In actual data, more of the "instead" relations are between events, and so the elidation issue is not as prominent. Suggesting that annotators copy the predicates for these kind of things isn't as clear cut as other cases, either, as I'm not sure whether (A) would be interpreted as underlyingly being (B), (C), or (D): A)"Tim decided he needed to give the book to Martha instead of Claire" B)"Tim decided he needed to give the book to Martha instead of giving it to Claire" C)"Tim decided he needed to give the book to Martha instead of needing to give it to Claire" D)"Tim decided he needed to give the book to Martha instead of deciding he needed to give it to Claire"

In the end, I'd vote to have this whole thing be a simple relation, for now (say, ":replaced-alternative" or "instead-of" with a reification (replace-alternative-91, maybe, or replace-01). The main semantics bit that we're dropping isn't any long-tail complexity, but rather that annotators mark "mod instead" instead of linking to the think being replaced.
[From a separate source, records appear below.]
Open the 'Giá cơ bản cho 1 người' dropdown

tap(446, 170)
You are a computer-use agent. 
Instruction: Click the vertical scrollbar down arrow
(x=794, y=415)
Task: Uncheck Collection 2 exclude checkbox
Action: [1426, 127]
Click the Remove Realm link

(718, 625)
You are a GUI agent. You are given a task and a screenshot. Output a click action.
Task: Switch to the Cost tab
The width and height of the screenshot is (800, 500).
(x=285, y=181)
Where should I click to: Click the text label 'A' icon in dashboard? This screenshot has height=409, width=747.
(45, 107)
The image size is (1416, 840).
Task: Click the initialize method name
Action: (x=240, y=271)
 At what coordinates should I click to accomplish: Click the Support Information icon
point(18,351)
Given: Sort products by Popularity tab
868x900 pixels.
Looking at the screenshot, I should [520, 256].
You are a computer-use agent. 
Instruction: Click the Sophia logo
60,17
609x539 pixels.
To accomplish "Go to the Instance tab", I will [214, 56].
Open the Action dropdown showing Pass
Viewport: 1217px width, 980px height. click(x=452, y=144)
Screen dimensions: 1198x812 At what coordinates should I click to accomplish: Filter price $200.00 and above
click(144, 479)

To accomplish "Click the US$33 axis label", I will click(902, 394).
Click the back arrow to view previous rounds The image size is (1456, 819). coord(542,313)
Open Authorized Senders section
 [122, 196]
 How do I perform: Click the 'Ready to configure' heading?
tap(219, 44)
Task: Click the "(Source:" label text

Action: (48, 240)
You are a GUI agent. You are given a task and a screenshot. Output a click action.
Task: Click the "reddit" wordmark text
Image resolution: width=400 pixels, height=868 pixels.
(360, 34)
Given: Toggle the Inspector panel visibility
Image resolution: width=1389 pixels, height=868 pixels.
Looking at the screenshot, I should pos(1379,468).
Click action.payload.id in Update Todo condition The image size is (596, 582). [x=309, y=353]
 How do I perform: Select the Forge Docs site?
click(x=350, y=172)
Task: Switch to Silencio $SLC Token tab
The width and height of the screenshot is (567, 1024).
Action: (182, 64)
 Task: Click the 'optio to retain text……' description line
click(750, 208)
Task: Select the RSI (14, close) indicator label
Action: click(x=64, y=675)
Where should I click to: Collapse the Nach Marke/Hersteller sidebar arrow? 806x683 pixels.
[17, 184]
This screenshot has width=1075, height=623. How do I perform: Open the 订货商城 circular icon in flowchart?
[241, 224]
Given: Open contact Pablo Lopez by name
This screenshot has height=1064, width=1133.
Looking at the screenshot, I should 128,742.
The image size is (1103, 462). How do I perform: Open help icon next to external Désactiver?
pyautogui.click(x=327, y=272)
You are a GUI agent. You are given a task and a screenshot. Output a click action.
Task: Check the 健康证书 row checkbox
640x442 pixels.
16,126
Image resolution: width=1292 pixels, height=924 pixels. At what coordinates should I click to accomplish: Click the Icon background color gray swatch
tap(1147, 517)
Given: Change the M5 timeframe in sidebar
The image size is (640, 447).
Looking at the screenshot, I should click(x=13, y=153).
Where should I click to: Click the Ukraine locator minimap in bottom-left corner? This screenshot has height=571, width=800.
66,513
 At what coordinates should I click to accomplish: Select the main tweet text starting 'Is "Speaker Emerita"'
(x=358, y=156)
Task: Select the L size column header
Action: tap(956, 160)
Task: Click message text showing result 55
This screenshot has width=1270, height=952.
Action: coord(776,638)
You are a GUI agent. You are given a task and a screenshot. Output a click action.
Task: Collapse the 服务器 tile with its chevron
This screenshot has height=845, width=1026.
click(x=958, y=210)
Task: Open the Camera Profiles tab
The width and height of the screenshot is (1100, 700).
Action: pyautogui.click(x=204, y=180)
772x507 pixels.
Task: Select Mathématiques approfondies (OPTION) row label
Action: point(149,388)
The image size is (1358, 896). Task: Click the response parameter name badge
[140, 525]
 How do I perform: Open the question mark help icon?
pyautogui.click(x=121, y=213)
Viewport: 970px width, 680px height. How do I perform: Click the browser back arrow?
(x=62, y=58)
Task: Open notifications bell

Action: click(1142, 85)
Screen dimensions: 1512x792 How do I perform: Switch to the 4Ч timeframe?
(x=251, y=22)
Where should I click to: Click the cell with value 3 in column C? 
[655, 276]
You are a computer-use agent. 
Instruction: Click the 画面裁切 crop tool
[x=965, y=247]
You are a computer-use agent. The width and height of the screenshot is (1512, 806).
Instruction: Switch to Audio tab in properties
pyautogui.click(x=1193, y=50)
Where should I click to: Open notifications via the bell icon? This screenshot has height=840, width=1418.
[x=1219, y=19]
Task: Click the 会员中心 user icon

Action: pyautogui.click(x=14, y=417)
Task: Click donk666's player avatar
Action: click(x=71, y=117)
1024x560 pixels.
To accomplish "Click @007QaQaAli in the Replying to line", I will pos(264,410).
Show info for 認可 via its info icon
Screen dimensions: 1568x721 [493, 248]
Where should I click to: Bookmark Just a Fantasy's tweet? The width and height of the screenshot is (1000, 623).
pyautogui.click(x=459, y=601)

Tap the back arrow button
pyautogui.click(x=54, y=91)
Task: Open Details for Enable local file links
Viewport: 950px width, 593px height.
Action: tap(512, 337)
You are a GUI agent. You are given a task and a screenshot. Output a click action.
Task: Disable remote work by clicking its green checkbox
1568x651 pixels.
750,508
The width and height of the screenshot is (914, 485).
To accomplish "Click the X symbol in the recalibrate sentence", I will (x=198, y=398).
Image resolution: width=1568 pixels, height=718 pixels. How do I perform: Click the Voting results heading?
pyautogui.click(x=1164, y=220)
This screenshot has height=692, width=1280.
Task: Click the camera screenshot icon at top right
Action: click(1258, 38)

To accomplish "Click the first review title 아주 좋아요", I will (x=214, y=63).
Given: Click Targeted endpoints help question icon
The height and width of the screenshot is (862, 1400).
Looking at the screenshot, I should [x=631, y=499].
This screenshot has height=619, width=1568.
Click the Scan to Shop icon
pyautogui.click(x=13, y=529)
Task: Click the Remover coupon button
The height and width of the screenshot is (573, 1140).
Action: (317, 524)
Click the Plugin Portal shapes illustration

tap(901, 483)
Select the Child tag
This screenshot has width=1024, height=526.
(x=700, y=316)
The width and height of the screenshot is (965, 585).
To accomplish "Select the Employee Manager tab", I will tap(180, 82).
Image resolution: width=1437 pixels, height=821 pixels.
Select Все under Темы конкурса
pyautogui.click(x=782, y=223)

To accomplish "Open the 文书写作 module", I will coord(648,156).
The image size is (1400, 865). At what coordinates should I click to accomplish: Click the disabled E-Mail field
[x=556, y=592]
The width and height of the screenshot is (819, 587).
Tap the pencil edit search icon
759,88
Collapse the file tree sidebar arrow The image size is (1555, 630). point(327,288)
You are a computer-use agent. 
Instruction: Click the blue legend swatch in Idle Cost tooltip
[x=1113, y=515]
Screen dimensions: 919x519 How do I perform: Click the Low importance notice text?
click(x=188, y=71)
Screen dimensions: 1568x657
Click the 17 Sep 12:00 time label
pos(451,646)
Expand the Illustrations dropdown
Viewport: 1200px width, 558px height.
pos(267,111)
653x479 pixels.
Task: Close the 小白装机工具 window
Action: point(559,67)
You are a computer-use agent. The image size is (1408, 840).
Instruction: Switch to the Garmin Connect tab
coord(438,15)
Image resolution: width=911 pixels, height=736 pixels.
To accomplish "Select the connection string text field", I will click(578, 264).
Here's the most complicated set of "instead of" relationships I've seen so far:

Upon his return to Beijing, the situation in Urumqi was far from settling, instead the *Uyghur terrorists* becoming even more rampant, and the numbers of attacks and bombings were increasing rather than decreasing!
current:
    :snt2 (c2 / contrast-01
            :ARG1 (s / settle-03 :polarity -
                  :ARG1 (s2 / situation
                        :location (c3 / city
                              :name (n3 / name :op1 "Urumqi")))
                  :degree (v2 / very)
                  :time (r / return-01
                        :ARG1 (h2 / he)
                        :ARG4 (c4 / city :wiki "Beijing"
                              :name (n4 / name :op1 "Beijing"))))
            :ARG2 (a / and
                  :op1 (b / become-01
                        :ARG1 (t3 / terrorist
                              :mod (e3 / ethnic-group
                                    :name (n5 / name :op1 "Uyghur")))
                        :ARG2 (r2 / rampant
                              :degree (m3 / more
                                    :mod (e2 / even))))
                  :op2 (i3 / increase-01
                        :ARG1 (n6 / number
                              :quant-of (a2 / and
                                    :op1 (a3 / attack-01)
                                    :op2 (b2 / bomb-01)))
                        :prep-instead-of (d2 / decrease-01
                              :ARG1 n6))))
proposed:
(a4 / and
      :op1 (h / have-polarity-91
            :ARG1 (s3 / settle-03
                  :ARG1 (s2 / situation
                        :location (c3 / city :name (n3 / name :op1 "Urumqi")))
                  :degree (v / very)
                  :time (r / return-01
                        :ARG1 (h2 / he)
                        :ARG4 (c4 / city :wiki "Beijing" :name (n4 / name :op1 "Beijing"))))
            :ARG2 -)
      :op2 (r5 / replace-alternative-91
            :ARG1 (i3 / increase-01
                  :ARG1 (n6 / number
                        :quant-of (a2 / and
                              :op1 (a3 / attack-01)
                              :op2 (b2 / bomb-01)))
                  :replaced-alternative (d2 / decrease-01
                        :ARG1 n6))
            :ARG2 s3))

I'd thus propose that most of our issues with this can be treated simply with a predicate: replace-alternative-91 :arg1 new argument :arg2 replaced argument, with X :replaced-alternative Y being X :arg1-of replace-alternative-91, :arg2 Y

What to decide:

The main question is, does anyone have a better representation of these, or wish we dealt more deeply with the semantics? For phrases such as the sentence above "I gave the book to Martha instead of Claire", is there a desire to annotators to add a copy (i.e. "instead of giving it to Claire" )?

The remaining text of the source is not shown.